What the exercise asks >> The entries below are to be printed again word for word.

Supplied records >>
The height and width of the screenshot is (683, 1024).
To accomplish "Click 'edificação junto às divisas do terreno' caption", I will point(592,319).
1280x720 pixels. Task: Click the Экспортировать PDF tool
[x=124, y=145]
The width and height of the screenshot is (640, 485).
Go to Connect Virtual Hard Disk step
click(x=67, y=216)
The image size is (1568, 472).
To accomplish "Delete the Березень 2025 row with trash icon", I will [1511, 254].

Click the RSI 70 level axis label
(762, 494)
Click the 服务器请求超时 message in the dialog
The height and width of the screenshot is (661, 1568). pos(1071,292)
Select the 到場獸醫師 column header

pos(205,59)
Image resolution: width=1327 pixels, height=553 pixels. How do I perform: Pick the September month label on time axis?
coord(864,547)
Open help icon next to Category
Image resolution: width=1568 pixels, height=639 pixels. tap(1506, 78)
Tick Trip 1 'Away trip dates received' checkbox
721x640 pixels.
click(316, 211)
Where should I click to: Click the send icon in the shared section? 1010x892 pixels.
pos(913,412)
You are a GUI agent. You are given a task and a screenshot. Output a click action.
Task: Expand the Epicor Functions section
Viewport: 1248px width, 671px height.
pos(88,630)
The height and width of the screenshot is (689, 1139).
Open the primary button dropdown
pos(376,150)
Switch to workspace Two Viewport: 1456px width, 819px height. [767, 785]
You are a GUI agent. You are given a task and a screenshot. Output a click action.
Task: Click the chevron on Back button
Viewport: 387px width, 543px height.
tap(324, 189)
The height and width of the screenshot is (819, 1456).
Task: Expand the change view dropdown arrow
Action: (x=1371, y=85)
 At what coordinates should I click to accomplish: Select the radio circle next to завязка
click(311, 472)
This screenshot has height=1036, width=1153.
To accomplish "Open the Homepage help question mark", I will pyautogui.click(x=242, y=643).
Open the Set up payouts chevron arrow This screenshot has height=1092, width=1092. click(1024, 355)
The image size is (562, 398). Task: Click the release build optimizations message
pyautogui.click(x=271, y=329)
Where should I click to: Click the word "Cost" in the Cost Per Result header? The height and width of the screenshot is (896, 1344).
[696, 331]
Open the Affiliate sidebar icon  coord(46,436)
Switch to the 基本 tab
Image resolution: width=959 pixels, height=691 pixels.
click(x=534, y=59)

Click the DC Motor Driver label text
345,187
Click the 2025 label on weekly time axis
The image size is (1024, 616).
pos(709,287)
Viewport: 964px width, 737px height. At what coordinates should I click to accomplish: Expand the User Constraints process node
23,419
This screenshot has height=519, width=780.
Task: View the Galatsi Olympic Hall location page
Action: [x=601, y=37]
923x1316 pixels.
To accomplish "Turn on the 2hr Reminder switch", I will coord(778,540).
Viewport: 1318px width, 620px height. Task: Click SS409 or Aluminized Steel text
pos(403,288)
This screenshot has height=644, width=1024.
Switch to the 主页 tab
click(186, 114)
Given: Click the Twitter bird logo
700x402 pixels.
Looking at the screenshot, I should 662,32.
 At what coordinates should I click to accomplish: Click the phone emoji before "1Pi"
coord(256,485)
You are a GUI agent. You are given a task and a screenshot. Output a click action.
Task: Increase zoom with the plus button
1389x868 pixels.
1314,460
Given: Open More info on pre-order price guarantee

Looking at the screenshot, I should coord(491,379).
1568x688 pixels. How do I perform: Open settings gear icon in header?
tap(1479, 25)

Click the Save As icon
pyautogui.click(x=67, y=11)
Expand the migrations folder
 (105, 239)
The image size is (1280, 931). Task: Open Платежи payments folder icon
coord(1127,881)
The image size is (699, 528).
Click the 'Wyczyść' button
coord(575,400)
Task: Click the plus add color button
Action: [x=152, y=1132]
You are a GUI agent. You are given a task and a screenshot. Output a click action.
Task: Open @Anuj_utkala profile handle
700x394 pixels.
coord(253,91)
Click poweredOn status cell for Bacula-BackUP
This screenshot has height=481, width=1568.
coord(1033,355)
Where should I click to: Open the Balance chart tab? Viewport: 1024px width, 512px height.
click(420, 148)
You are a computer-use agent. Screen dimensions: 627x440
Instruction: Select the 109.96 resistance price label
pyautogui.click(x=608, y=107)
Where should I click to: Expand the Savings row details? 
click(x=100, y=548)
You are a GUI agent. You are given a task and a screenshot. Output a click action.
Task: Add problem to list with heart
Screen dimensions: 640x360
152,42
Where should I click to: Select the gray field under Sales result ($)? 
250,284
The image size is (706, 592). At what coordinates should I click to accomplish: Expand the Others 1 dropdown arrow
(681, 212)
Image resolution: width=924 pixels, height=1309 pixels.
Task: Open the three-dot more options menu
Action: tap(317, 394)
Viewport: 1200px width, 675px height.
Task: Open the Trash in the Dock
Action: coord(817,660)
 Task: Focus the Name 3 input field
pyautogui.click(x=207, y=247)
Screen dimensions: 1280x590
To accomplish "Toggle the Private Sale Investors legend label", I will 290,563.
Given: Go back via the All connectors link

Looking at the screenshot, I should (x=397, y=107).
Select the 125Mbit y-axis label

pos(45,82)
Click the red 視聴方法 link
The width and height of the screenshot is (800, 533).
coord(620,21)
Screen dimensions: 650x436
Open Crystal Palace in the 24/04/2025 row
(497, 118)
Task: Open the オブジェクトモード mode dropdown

Answer below >>
The height and width of the screenshot is (683, 1024).
To accomplish "Click 'edificação junto às divisas do terreno' caption", I will point(592,319).
1280x720 pixels. Task: Click the Экспортировать PDF tool
[x=124, y=145]
The width and height of the screenshot is (640, 485).
Go to Connect Virtual Hard Disk step
click(x=67, y=216)
The image size is (1568, 472).
To accomplish "Delete the Березень 2025 row with trash icon", I will [1511, 254].

Click the RSI 70 level axis label
(762, 494)
Click the 服务器请求超时 message in the dialog
The height and width of the screenshot is (661, 1568). pos(1071,292)
Select the 到場獸醫師 column header

pos(205,59)
Image resolution: width=1327 pixels, height=553 pixels. How do I perform: Pick the September month label on time axis?
coord(864,547)
Open help icon next to Category
Image resolution: width=1568 pixels, height=639 pixels. tap(1506, 78)
Tick Trip 1 'Away trip dates received' checkbox
721x640 pixels.
click(316, 211)
Where should I click to: Click the send icon in the shared section? 1010x892 pixels.
pos(913,412)
You are a GUI agent. You are given a task and a screenshot. Output a click action.
Task: Expand the Epicor Functions section
Viewport: 1248px width, 671px height.
pos(88,630)
The height and width of the screenshot is (689, 1139).
Open the primary button dropdown
pos(376,150)
Switch to workspace Two Viewport: 1456px width, 819px height. [767, 785]
You are a GUI agent. You are given a task and a screenshot. Output a click action.
Task: Click the chevron on Back button
Viewport: 387px width, 543px height.
tap(324, 189)
The height and width of the screenshot is (819, 1456).
Task: Expand the change view dropdown arrow
Action: (x=1371, y=85)
 At what coordinates should I click to accomplish: Select the radio circle next to завязка
click(311, 472)
This screenshot has height=1036, width=1153.
To accomplish "Open the Homepage help question mark", I will pyautogui.click(x=242, y=643).
Open the Set up payouts chevron arrow This screenshot has height=1092, width=1092. click(1024, 355)
The image size is (562, 398). Task: Click the release build optimizations message
pyautogui.click(x=271, y=329)
Where should I click to: Click the word "Cost" in the Cost Per Result header? The height and width of the screenshot is (896, 1344).
[696, 331]
Open the Affiliate sidebar icon  coord(46,436)
Switch to the 基本 tab
Image resolution: width=959 pixels, height=691 pixels.
click(x=534, y=59)

Click the DC Motor Driver label text
345,187
Click the 2025 label on weekly time axis
The image size is (1024, 616).
pos(709,287)
Viewport: 964px width, 737px height. At what coordinates should I click to accomplish: Expand the User Constraints process node
23,419
This screenshot has height=519, width=780.
Task: View the Galatsi Olympic Hall location page
Action: [x=601, y=37]
923x1316 pixels.
To accomplish "Turn on the 2hr Reminder switch", I will coord(778,540).
Viewport: 1318px width, 620px height. Task: Click SS409 or Aluminized Steel text
pos(403,288)
This screenshot has height=644, width=1024.
Switch to the 主页 tab
click(186, 114)
Given: Click the Twitter bird logo
700x402 pixels.
Looking at the screenshot, I should 662,32.
 At what coordinates should I click to accomplish: Click the phone emoji before "1Pi"
coord(256,485)
You are a GUI agent. You are given a task and a screenshot. Output a click action.
Task: Increase zoom with the plus button
1389x868 pixels.
1314,460
Given: Open More info on pre-order price guarantee

Looking at the screenshot, I should coord(491,379).
1568x688 pixels. How do I perform: Open settings gear icon in header?
tap(1479, 25)

Click the Save As icon
pyautogui.click(x=67, y=11)
Expand the migrations folder
 (105, 239)
The image size is (1280, 931). Task: Open Платежи payments folder icon
coord(1127,881)
The image size is (699, 528).
Click the 'Wyczyść' button
coord(575,400)
Task: Click the plus add color button
Action: [x=152, y=1132]
You are a GUI agent. You are given a task and a screenshot. Output a click action.
Task: Open @Anuj_utkala profile handle
700x394 pixels.
coord(253,91)
Click poweredOn status cell for Bacula-BackUP
This screenshot has height=481, width=1568.
coord(1033,355)
Where should I click to: Open the Balance chart tab? Viewport: 1024px width, 512px height.
click(420, 148)
You are a computer-use agent. Screen dimensions: 627x440
Instruction: Select the 109.96 resistance price label
pyautogui.click(x=608, y=107)
Where should I click to: Expand the Savings row details? 
click(x=100, y=548)
You are a GUI agent. You are given a task and a screenshot. Output a click action.
Task: Add problem to list with heart
Screen dimensions: 640x360
152,42
Where should I click to: Select the gray field under Sales result ($)? 
250,284
The image size is (706, 592). At what coordinates should I click to accomplish: Expand the Others 1 dropdown arrow
(681, 212)
Image resolution: width=924 pixels, height=1309 pixels.
Task: Open the three-dot more options menu
Action: tap(317, 394)
Viewport: 1200px width, 675px height.
Task: Open the Trash in the Dock
Action: coord(817,660)
 Task: Focus the Name 3 input field
pyautogui.click(x=207, y=247)
Screen dimensions: 1280x590
To accomplish "Toggle the Private Sale Investors legend label", I will 290,563.
Given: Go back via the All connectors link

Looking at the screenshot, I should (x=397, y=107).
Select the 125Mbit y-axis label

pos(45,82)
Click the red 視聴方法 link
The width and height of the screenshot is (800, 533).
coord(620,21)
Screen dimensions: 650x436
Open Crystal Palace in the 24/04/2025 row
(497, 118)
Task: Open the オブジェクトモード mode dropdown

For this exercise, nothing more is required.